- [Task details]
Transcribe the rows below without changing any character.

** Begin Data for this task **

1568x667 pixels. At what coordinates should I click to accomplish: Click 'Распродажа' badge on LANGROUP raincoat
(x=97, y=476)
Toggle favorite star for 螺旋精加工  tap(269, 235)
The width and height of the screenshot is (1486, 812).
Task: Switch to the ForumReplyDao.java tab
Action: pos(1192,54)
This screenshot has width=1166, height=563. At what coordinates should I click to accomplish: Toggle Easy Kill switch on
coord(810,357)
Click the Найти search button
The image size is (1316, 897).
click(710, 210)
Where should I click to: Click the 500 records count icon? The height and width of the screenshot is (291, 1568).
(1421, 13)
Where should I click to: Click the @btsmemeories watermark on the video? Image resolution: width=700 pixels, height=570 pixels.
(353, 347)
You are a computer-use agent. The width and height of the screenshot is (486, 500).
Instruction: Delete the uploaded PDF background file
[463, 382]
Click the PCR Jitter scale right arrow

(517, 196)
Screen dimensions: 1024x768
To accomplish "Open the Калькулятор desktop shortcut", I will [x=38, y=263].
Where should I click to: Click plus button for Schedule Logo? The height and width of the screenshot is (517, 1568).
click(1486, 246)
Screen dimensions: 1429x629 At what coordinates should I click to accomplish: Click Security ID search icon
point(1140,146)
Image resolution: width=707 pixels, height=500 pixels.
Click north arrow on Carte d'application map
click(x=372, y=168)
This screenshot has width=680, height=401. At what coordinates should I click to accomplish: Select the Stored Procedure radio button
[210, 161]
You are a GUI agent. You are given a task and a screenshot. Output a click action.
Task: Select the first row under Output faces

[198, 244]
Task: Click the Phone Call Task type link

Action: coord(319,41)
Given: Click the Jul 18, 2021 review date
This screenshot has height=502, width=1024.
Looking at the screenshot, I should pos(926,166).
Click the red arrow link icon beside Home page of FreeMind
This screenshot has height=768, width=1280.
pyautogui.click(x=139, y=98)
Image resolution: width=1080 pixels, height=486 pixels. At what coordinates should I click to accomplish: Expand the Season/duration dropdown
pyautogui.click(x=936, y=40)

** End Data for this task **

- [The response]
1568x667 pixels. At what coordinates should I click to accomplish: Click 'Распродажа' badge on LANGROUP raincoat
(x=97, y=476)
Toggle favorite star for 螺旋精加工  tap(269, 235)
The width and height of the screenshot is (1486, 812).
Task: Switch to the ForumReplyDao.java tab
Action: pos(1192,54)
This screenshot has width=1166, height=563. At what coordinates should I click to accomplish: Toggle Easy Kill switch on
coord(810,357)
Click the Найти search button
The image size is (1316, 897).
click(710, 210)
Where should I click to: Click the 500 records count icon? The height and width of the screenshot is (291, 1568).
(1421, 13)
Where should I click to: Click the @btsmemeories watermark on the video? Image resolution: width=700 pixels, height=570 pixels.
(353, 347)
You are a computer-use agent. The width and height of the screenshot is (486, 500).
Instruction: Delete the uploaded PDF background file
[463, 382]
Click the PCR Jitter scale right arrow

(517, 196)
Screen dimensions: 1024x768
To accomplish "Open the Калькулятор desktop shortcut", I will [x=38, y=263].
Where should I click to: Click plus button for Schedule Logo? The height and width of the screenshot is (517, 1568).
click(1486, 246)
Screen dimensions: 1429x629 At what coordinates should I click to accomplish: Click Security ID search icon
point(1140,146)
Image resolution: width=707 pixels, height=500 pixels.
Click north arrow on Carte d'application map
click(x=372, y=168)
This screenshot has width=680, height=401. At what coordinates should I click to accomplish: Select the Stored Procedure radio button
[210, 161]
You are a GUI agent. You are given a task and a screenshot. Output a click action.
Task: Select the first row under Output faces

[198, 244]
Task: Click the Phone Call Task type link

Action: coord(319,41)
Given: Click the Jul 18, 2021 review date
This screenshot has height=502, width=1024.
Looking at the screenshot, I should pos(926,166).
Click the red arrow link icon beside Home page of FreeMind
This screenshot has height=768, width=1280.
pyautogui.click(x=139, y=98)
Image resolution: width=1080 pixels, height=486 pixels. At what coordinates should I click to accomplish: Expand the Season/duration dropdown
pyautogui.click(x=936, y=40)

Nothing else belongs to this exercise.